■ How to complete this task:
Could the data below please be reproduced word for word, without the pictures?

****

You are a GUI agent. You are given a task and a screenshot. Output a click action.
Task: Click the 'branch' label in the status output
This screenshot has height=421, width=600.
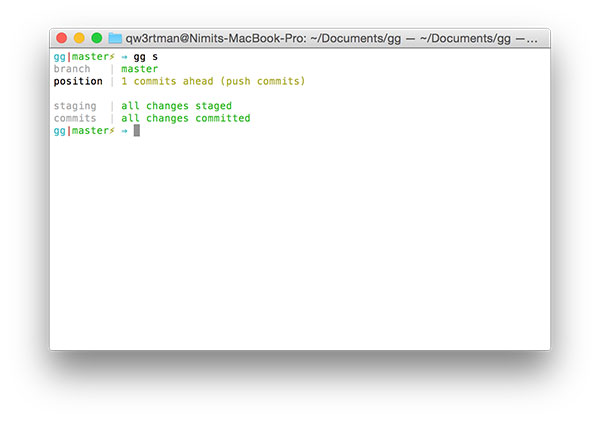tap(72, 69)
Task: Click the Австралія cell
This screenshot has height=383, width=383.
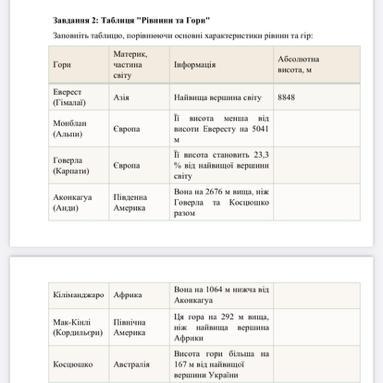Action: pos(139,364)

****

■ Finished task:
You are a GUI agent. You are given a task and a screenshot. Output a click action.
Task: Click the 'branch' label in the status output
This screenshot has height=421, width=600.
tap(72, 69)
Task: Click the Австралія cell
This screenshot has height=383, width=383.
Action: pos(139,364)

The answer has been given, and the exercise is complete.